Collected data

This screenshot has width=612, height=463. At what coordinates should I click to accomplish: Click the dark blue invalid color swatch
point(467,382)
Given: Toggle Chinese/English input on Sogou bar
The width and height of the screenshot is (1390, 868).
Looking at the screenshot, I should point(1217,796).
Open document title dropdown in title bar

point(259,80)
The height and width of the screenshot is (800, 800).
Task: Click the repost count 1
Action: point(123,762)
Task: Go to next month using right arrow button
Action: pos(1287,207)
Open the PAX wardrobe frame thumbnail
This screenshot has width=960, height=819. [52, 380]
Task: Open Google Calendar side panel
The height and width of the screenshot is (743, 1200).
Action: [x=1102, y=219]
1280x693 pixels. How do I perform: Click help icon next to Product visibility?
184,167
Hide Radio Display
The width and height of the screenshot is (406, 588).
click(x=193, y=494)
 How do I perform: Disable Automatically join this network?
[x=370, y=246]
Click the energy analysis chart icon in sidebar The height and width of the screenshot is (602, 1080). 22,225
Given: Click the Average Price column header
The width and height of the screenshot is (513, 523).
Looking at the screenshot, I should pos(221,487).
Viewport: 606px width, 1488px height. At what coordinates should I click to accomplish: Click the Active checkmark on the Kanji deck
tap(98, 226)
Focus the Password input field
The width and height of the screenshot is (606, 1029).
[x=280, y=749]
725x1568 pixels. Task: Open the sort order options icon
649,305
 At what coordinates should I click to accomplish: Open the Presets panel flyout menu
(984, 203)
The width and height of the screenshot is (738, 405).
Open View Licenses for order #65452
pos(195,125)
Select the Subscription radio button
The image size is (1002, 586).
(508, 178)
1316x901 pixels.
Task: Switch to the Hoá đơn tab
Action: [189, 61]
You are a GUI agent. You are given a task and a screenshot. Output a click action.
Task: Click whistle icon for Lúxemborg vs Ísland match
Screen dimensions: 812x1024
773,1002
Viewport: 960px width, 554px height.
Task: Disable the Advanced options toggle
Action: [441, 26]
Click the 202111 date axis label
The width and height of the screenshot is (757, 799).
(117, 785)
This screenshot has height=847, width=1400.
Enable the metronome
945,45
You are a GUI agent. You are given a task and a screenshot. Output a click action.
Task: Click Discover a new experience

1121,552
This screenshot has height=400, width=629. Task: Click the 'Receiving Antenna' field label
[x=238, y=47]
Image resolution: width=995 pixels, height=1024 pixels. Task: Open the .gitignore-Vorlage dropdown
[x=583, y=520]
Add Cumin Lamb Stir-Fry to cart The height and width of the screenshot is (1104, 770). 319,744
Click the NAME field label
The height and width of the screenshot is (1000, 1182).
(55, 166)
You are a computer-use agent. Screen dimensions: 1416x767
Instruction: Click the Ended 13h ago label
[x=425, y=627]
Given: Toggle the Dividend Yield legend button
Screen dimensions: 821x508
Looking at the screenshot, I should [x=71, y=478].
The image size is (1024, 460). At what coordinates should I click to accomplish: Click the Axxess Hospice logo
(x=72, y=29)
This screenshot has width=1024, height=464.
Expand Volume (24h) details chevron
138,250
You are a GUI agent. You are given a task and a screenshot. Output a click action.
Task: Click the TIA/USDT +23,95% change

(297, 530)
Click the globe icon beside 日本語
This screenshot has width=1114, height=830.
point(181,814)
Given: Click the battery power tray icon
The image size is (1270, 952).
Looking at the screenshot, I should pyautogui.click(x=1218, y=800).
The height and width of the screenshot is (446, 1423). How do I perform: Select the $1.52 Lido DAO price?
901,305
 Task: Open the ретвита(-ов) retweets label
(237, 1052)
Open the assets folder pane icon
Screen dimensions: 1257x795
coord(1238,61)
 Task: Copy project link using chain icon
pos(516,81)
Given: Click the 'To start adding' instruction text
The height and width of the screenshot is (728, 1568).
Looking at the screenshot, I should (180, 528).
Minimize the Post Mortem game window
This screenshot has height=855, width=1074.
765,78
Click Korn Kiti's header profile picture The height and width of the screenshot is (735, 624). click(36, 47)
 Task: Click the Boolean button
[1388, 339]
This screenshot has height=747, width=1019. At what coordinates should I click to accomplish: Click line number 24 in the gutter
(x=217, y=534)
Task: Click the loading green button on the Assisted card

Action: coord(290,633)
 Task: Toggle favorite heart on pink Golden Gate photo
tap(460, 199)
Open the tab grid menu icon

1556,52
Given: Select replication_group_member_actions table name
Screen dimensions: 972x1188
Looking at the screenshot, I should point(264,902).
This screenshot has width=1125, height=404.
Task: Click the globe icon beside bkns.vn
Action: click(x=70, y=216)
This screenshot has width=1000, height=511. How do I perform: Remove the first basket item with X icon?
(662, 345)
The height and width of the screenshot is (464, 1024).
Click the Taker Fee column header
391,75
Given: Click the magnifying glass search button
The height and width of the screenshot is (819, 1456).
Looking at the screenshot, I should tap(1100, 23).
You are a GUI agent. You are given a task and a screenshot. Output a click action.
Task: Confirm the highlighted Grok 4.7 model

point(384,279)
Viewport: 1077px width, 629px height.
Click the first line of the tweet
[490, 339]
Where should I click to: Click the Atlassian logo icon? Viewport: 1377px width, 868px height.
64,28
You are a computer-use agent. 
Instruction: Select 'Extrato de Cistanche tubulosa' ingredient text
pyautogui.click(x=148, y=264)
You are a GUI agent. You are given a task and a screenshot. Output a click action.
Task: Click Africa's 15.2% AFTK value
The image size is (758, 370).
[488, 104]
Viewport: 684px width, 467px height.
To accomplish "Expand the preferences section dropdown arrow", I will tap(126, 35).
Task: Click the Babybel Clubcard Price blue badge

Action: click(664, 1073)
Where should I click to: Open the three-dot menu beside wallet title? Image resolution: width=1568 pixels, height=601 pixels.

[Your objective]
Return the entries above in full and exactly as written.

[Completed exercise]
This screenshot has width=612, height=463. At what coordinates should I click to accomplish: Click the dark blue invalid color swatch
point(467,382)
Given: Toggle Chinese/English input on Sogou bar
The width and height of the screenshot is (1390, 868).
Looking at the screenshot, I should point(1217,796).
Open document title dropdown in title bar

point(259,80)
The height and width of the screenshot is (800, 800).
Task: Click the repost count 1
Action: point(123,762)
Task: Go to next month using right arrow button
Action: pos(1287,207)
Open the PAX wardrobe frame thumbnail
This screenshot has width=960, height=819. [52, 380]
Task: Open Google Calendar side panel
The height and width of the screenshot is (743, 1200).
Action: [x=1102, y=219]
1280x693 pixels. How do I perform: Click help icon next to Product visibility?
184,167
Hide Radio Display
The width and height of the screenshot is (406, 588).
click(x=193, y=494)
 How do I perform: Disable Automatically join this network?
[x=370, y=246]
Click the energy analysis chart icon in sidebar The height and width of the screenshot is (602, 1080). 22,225
Given: Click the Average Price column header
The width and height of the screenshot is (513, 523).
Looking at the screenshot, I should pos(221,487).
Viewport: 606px width, 1488px height. At what coordinates should I click to accomplish: Click the Active checkmark on the Kanji deck
tap(98, 226)
Focus the Password input field
The width and height of the screenshot is (606, 1029).
[x=280, y=749]
725x1568 pixels. Task: Open the sort order options icon
649,305
 At what coordinates should I click to accomplish: Open the Presets panel flyout menu
(984, 203)
The width and height of the screenshot is (738, 405).
Open View Licenses for order #65452
pos(195,125)
Select the Subscription radio button
The image size is (1002, 586).
(508, 178)
1316x901 pixels.
Task: Switch to the Hoá đơn tab
Action: [189, 61]
You are a GUI agent. You are given a task and a screenshot. Output a click action.
Task: Click whistle icon for Lúxemborg vs Ísland match
Screen dimensions: 812x1024
773,1002
Viewport: 960px width, 554px height.
Task: Disable the Advanced options toggle
Action: [441, 26]
Click the 202111 date axis label
The width and height of the screenshot is (757, 799).
(117, 785)
This screenshot has height=847, width=1400.
Enable the metronome
945,45
You are a GUI agent. You are given a task and a screenshot. Output a click action.
Task: Click Discover a new experience

1121,552
This screenshot has height=400, width=629. Task: Click the 'Receiving Antenna' field label
[x=238, y=47]
Image resolution: width=995 pixels, height=1024 pixels. Task: Open the .gitignore-Vorlage dropdown
[x=583, y=520]
Add Cumin Lamb Stir-Fry to cart The height and width of the screenshot is (1104, 770). 319,744
Click the NAME field label
The height and width of the screenshot is (1000, 1182).
(55, 166)
You are a computer-use agent. Screen dimensions: 1416x767
Instruction: Click the Ended 13h ago label
[x=425, y=627]
Given: Toggle the Dividend Yield legend button
Screen dimensions: 821x508
Looking at the screenshot, I should [x=71, y=478].
The image size is (1024, 460). At what coordinates should I click to accomplish: Click the Axxess Hospice logo
(x=72, y=29)
This screenshot has width=1024, height=464.
Expand Volume (24h) details chevron
138,250
You are a GUI agent. You are given a task and a screenshot. Output a click action.
Task: Click the TIA/USDT +23,95% change

(297, 530)
Click the globe icon beside 日本語
This screenshot has width=1114, height=830.
point(181,814)
Given: Click the battery power tray icon
The image size is (1270, 952).
Looking at the screenshot, I should pyautogui.click(x=1218, y=800).
The height and width of the screenshot is (446, 1423). How do I perform: Select the $1.52 Lido DAO price?
901,305
 Task: Open the ретвита(-ов) retweets label
(237, 1052)
Open the assets folder pane icon
Screen dimensions: 1257x795
coord(1238,61)
 Task: Copy project link using chain icon
pos(516,81)
Given: Click the 'To start adding' instruction text
The height and width of the screenshot is (728, 1568).
Looking at the screenshot, I should (180, 528).
Minimize the Post Mortem game window
This screenshot has height=855, width=1074.
765,78
Click Korn Kiti's header profile picture The height and width of the screenshot is (735, 624). click(36, 47)
 Task: Click the Boolean button
[1388, 339]
This screenshot has height=747, width=1019. At what coordinates should I click to accomplish: Click line number 24 in the gutter
(x=217, y=534)
Task: Click the loading green button on the Assisted card

Action: coord(290,633)
 Task: Toggle favorite heart on pink Golden Gate photo
tap(460, 199)
Open the tab grid menu icon

1556,52
Given: Select replication_group_member_actions table name
Screen dimensions: 972x1188
Looking at the screenshot, I should point(264,902).
This screenshot has width=1125, height=404.
Task: Click the globe icon beside bkns.vn
Action: click(x=70, y=216)
This screenshot has width=1000, height=511. How do I perform: Remove the first basket item with X icon?
(662, 345)
The height and width of the screenshot is (464, 1024).
Click the Taker Fee column header
391,75
Given: Click the magnifying glass search button
The height and width of the screenshot is (819, 1456).
Looking at the screenshot, I should tap(1100, 23).
You are a GUI agent. You are given a task and a screenshot. Output a click action.
Task: Confirm the highlighted Grok 4.7 model

point(384,279)
Viewport: 1077px width, 629px height.
Click the first line of the tweet
[490, 339]
Where should I click to: Click the Atlassian logo icon? Viewport: 1377px width, 868px height.
64,28
You are a computer-use agent. 
Instruction: Select 'Extrato de Cistanche tubulosa' ingredient text
pyautogui.click(x=148, y=264)
You are a GUI agent. You are given a task and a screenshot. Output a click action.
Task: Click Africa's 15.2% AFTK value
The image size is (758, 370).
[488, 104]
Viewport: 684px width, 467px height.
To accomplish "Expand the preferences section dropdown arrow", I will tap(126, 35).
Task: Click the Babybel Clubcard Price blue badge

Action: click(664, 1073)
Where should I click to: Open the three-dot menu beside wallet title? Image resolution: width=1568 pixels, height=601 pixels.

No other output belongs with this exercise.